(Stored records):

%%

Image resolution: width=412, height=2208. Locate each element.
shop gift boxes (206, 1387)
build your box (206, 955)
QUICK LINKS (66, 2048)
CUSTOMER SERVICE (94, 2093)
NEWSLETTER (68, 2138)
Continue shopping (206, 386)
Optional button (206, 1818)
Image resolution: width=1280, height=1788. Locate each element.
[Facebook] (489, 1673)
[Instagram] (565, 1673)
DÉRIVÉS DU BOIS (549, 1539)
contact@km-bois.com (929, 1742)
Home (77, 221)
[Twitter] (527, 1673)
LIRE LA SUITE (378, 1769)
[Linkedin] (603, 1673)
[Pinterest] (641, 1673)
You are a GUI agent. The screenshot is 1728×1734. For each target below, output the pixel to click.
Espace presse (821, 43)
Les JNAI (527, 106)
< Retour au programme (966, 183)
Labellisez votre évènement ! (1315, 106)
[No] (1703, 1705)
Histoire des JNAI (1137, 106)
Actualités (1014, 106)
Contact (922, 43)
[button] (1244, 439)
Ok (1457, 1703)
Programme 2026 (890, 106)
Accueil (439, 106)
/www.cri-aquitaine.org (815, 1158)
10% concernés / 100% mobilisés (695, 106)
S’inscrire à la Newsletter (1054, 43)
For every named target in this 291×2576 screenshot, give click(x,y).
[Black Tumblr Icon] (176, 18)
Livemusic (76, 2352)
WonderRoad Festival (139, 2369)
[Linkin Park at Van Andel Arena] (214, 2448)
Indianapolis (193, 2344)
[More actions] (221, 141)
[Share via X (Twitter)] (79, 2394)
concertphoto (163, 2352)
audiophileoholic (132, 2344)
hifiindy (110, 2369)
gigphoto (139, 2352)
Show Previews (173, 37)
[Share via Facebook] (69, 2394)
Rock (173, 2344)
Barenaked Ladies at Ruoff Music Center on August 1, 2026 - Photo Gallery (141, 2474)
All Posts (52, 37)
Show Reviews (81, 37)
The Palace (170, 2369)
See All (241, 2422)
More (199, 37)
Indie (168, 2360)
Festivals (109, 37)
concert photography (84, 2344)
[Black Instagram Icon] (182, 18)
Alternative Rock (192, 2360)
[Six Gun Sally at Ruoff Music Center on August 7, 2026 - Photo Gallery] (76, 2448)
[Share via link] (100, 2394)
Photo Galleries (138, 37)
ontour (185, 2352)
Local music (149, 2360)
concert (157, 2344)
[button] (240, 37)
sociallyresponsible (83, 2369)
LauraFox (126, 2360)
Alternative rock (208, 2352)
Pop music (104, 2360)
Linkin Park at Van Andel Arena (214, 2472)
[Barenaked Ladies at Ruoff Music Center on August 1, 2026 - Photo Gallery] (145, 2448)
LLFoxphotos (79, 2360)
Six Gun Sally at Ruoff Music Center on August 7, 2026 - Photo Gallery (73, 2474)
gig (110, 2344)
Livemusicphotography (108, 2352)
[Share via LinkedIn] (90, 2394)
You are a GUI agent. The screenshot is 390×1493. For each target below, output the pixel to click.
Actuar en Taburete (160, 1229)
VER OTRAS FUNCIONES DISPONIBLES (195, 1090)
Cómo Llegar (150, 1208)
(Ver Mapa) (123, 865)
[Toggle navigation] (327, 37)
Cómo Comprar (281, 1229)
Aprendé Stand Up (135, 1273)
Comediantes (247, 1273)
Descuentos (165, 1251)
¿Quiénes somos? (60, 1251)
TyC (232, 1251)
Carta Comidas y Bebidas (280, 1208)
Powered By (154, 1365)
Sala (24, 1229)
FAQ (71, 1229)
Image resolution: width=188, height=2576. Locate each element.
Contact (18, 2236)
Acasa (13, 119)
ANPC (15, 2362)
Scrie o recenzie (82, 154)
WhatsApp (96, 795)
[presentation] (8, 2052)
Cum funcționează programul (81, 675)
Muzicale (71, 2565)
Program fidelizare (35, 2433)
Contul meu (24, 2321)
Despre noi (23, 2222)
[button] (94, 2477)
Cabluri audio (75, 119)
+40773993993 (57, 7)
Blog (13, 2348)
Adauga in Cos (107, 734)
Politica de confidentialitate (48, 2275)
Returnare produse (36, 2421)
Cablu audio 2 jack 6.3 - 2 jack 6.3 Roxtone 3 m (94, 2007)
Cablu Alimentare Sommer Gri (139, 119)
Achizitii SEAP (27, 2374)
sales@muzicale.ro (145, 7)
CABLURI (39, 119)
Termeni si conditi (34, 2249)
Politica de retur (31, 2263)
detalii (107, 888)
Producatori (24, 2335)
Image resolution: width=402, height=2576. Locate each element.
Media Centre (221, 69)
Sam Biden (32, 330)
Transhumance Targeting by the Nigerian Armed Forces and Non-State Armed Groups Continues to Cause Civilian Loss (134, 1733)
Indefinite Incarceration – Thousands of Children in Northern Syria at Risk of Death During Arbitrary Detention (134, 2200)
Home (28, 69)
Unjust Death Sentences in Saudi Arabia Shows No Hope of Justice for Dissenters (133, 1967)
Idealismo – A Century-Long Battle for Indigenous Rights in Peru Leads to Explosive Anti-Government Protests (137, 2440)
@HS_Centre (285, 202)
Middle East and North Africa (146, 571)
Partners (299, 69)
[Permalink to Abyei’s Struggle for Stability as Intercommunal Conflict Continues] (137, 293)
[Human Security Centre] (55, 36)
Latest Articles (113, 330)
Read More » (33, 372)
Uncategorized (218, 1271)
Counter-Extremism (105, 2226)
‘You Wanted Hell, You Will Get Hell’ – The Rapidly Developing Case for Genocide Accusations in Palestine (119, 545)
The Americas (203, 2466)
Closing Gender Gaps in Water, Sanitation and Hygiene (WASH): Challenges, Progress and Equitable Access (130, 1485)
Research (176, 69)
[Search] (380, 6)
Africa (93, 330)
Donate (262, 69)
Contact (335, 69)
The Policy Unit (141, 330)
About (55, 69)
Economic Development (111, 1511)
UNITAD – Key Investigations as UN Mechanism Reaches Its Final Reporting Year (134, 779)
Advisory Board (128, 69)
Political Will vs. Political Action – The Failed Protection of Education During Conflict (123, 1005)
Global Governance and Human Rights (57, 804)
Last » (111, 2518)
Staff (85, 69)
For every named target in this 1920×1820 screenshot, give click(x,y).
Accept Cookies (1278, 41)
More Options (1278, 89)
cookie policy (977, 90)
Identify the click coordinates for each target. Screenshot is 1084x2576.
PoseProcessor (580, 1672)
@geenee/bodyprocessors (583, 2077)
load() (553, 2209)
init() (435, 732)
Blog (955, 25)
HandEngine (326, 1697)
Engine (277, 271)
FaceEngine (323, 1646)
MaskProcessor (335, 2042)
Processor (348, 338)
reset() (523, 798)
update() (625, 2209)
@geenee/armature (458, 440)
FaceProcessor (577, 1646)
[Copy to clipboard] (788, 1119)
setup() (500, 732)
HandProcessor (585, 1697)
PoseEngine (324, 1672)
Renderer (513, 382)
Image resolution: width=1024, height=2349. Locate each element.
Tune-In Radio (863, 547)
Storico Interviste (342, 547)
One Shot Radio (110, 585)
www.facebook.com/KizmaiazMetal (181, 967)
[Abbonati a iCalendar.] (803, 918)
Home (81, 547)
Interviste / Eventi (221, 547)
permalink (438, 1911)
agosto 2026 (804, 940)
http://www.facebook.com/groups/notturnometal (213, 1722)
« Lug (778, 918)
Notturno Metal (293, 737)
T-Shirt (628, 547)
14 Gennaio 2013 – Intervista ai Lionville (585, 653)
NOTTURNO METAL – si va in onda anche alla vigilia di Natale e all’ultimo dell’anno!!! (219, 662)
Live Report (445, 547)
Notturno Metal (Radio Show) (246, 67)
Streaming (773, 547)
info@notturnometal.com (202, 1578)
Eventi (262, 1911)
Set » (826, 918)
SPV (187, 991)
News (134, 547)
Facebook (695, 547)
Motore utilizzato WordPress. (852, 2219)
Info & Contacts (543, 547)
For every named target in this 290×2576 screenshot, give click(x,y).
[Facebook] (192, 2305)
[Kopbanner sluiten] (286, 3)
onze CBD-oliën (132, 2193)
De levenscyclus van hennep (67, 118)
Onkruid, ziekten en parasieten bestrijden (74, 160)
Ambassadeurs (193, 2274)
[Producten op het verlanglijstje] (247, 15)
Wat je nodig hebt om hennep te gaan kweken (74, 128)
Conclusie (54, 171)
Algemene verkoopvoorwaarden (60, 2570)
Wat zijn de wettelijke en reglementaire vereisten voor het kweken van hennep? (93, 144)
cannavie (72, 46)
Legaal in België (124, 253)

%%

(WHAT TO WORK ON):
Count the lines above that contain the word "Alternative", and reply with only that number.

(FINISHED EXERCISE):
2